[Start of section]

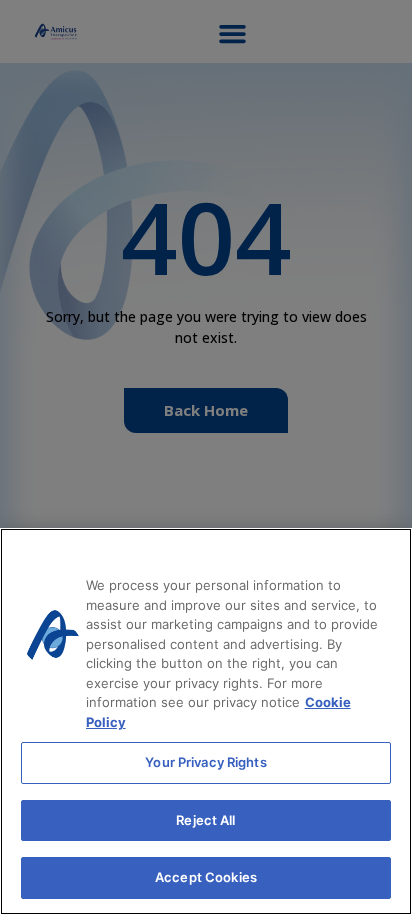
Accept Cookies (206, 877)
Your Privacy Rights (205, 762)
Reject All (205, 820)
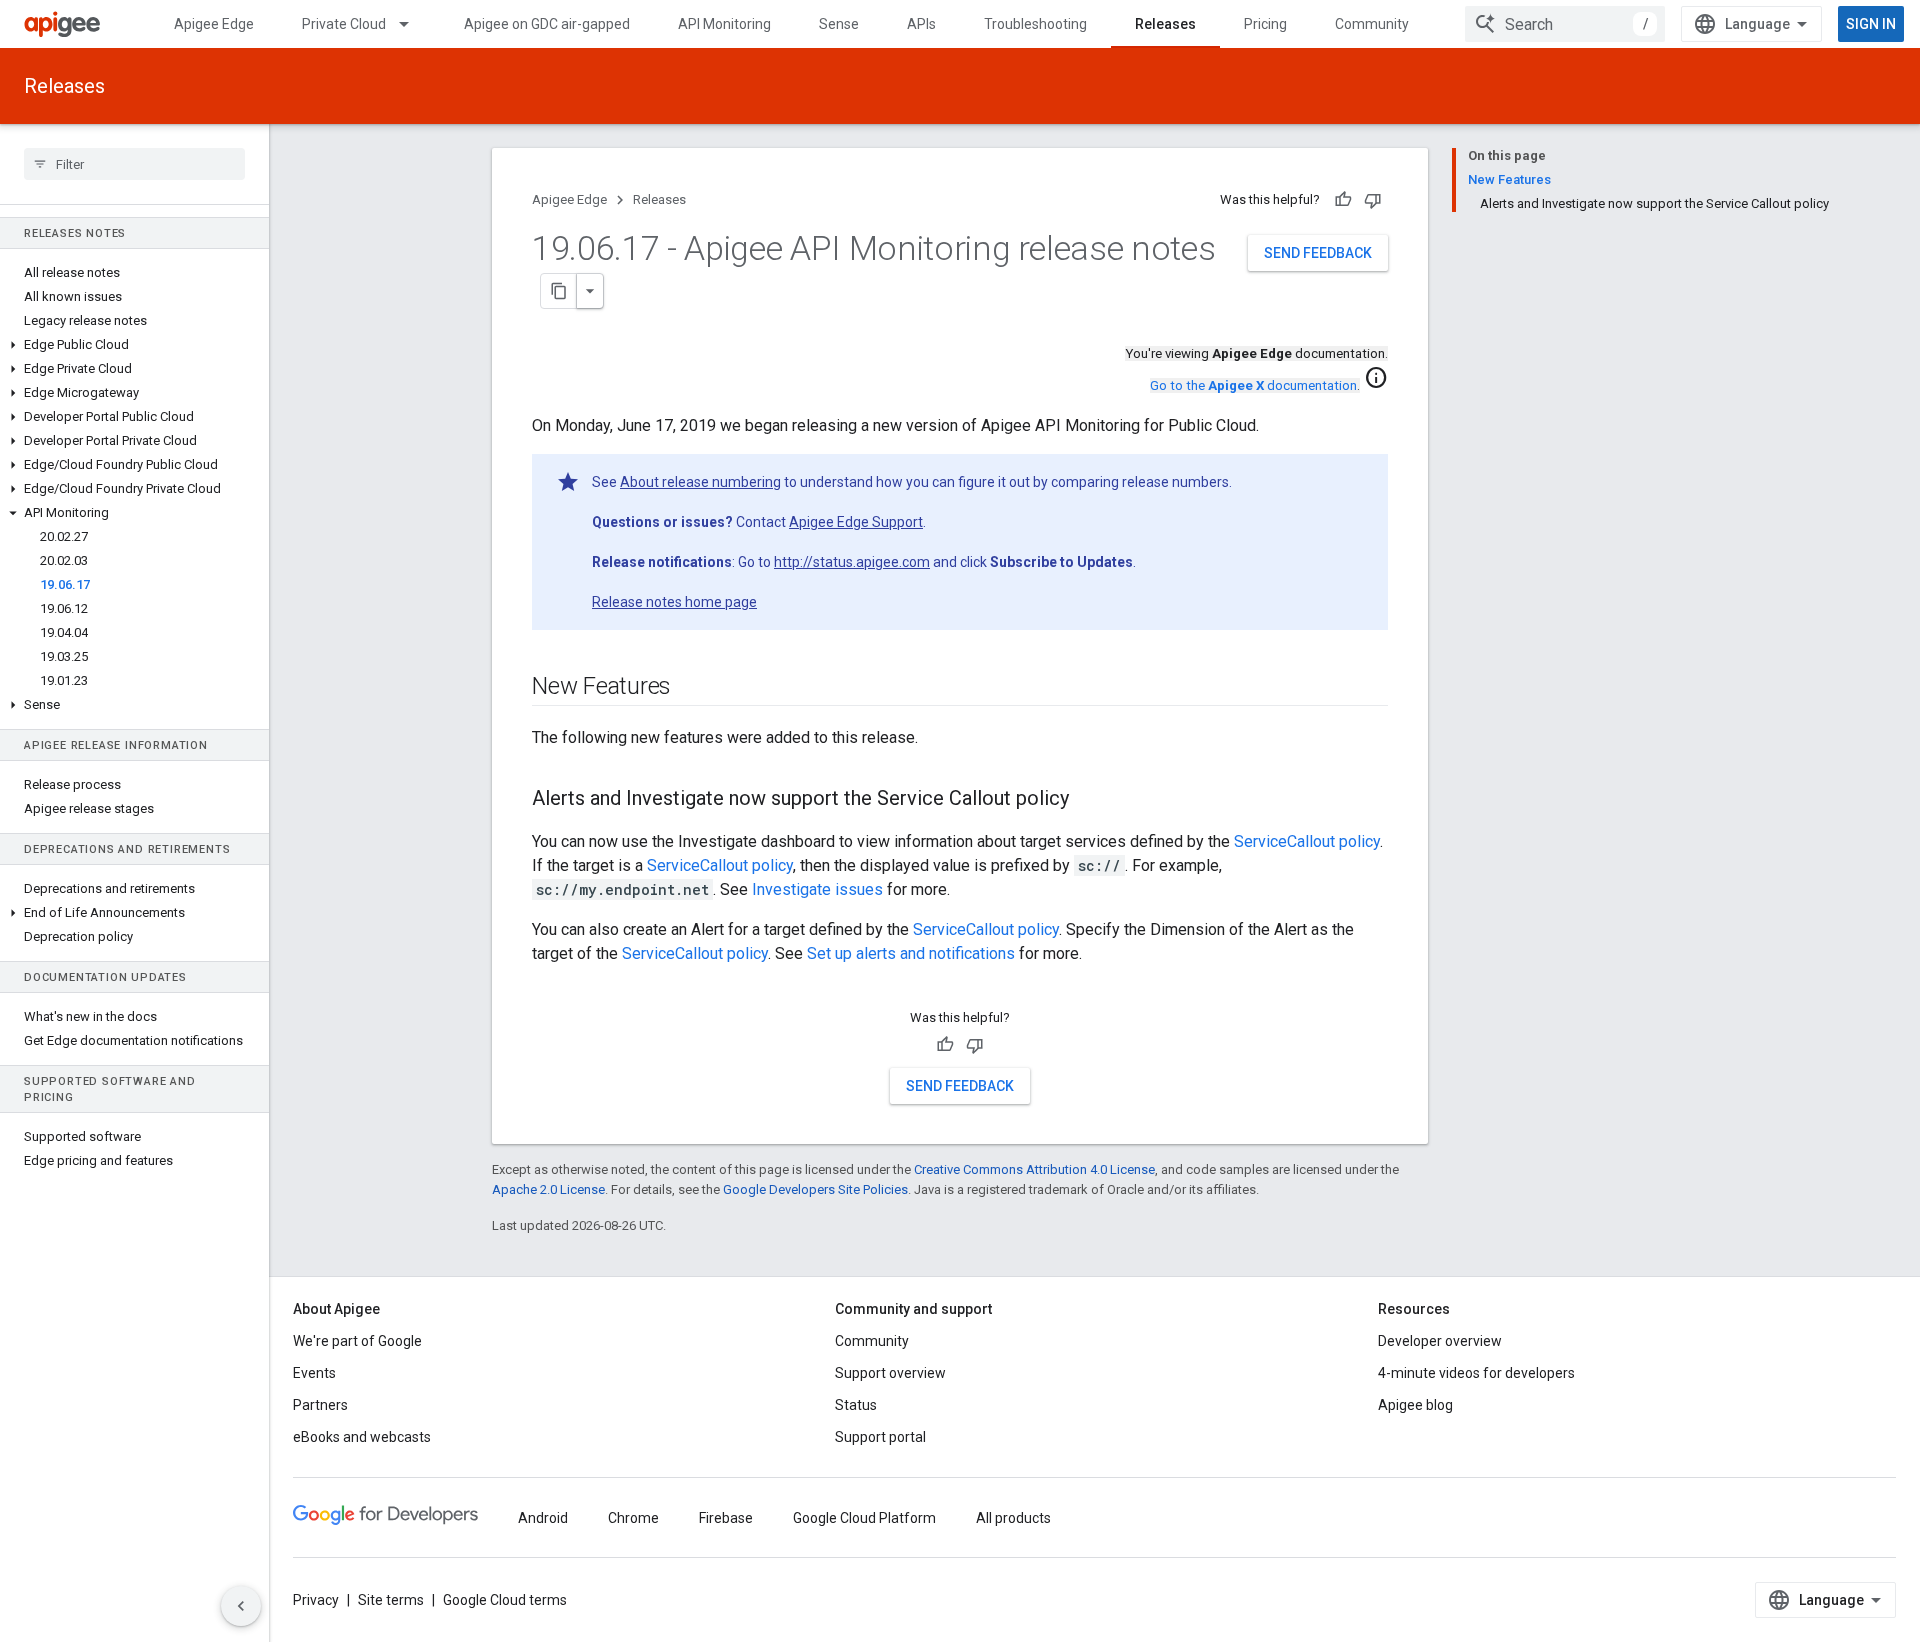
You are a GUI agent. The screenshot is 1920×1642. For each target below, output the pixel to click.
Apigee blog (1415, 1405)
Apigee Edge (214, 24)
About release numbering (700, 482)
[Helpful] (1343, 200)
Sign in (1871, 24)
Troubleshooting (1035, 24)
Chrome (633, 1518)
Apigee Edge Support (856, 522)
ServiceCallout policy (1307, 841)
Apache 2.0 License (548, 1189)
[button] (134, 345)
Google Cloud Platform (864, 1518)
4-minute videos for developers (1476, 1373)
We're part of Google (357, 1341)
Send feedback (1318, 253)
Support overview (890, 1373)
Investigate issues (817, 889)
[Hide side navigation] (241, 1606)
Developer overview (1440, 1341)
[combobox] (1565, 24)
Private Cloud (344, 24)
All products (1013, 1518)
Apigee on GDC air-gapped (547, 24)
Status (856, 1405)
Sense (839, 24)
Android (543, 1518)
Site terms (391, 1600)
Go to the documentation (1253, 385)
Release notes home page (674, 602)
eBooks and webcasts (362, 1437)
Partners (320, 1405)
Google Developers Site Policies (815, 1189)
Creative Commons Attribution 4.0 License (1034, 1169)
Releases (1165, 24)
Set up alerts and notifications (911, 953)
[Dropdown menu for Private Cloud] (413, 24)
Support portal (880, 1437)
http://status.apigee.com (852, 562)
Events (314, 1373)
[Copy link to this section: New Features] (691, 688)
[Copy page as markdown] (559, 291)
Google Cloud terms (505, 1600)
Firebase (726, 1518)
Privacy (316, 1600)
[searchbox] (134, 164)
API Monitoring (724, 24)
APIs (921, 24)
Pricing (1265, 24)
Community (1372, 24)
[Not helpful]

[End of section]

--- Problem requirements ---
Your task is to output exactly the lines running from the one with "Google Cloud terms (505, 1600)" through the final line of the material above, with both ends included.

--- Solution to the exercise ---
Google Cloud terms (505, 1600)
Firebase (726, 1518)
Privacy (316, 1600)
[searchbox] (134, 164)
API Monitoring (724, 24)
APIs (921, 24)
Pricing (1265, 24)
Community (1372, 24)
[Not helpful]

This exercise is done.